What you need to do =
Return the lines of the data below in which the string "label" occurs.

Records contained in a dataset
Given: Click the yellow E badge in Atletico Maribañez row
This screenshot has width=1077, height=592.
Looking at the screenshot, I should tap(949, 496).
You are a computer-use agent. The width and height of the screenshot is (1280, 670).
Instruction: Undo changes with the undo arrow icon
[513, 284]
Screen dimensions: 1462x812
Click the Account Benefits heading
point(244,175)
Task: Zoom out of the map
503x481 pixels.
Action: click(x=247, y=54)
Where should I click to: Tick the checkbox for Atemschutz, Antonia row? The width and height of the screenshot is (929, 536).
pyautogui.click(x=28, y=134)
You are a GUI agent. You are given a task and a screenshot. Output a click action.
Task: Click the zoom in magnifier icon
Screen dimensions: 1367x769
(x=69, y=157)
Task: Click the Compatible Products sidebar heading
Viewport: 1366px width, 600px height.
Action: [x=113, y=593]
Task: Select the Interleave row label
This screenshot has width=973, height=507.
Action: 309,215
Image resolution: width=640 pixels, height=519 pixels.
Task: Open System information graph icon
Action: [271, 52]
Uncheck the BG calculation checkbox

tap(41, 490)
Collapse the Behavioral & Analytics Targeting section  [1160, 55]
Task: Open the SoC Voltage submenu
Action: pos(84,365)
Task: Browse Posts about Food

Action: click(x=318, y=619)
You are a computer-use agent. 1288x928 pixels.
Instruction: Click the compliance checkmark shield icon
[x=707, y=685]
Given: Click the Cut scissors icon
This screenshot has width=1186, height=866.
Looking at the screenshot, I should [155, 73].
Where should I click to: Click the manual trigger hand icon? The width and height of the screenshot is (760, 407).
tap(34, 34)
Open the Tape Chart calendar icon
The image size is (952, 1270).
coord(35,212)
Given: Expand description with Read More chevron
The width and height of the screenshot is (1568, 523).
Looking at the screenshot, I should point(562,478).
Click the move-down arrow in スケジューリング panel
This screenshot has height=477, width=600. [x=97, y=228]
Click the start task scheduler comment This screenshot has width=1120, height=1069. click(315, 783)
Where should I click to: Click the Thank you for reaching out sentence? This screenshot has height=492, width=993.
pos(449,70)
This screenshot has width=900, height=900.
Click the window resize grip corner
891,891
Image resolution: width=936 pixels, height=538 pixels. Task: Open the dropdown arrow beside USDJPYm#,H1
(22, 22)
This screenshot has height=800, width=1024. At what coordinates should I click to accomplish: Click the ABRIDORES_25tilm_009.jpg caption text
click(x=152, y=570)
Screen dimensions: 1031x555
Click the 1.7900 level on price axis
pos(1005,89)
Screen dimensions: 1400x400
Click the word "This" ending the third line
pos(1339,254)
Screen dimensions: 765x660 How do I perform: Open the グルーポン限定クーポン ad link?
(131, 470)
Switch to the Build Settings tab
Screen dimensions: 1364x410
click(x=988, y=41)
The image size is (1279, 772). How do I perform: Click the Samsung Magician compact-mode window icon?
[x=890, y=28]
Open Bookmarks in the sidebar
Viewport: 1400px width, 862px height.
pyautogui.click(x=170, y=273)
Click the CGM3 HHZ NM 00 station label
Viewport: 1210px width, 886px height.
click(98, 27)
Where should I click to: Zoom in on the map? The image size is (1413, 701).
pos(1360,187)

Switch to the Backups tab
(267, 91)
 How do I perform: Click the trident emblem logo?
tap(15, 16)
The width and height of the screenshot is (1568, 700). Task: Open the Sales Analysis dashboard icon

Written answer =
Task: Select the Interleave row label
Click the CGM3 HHZ NM 00 station label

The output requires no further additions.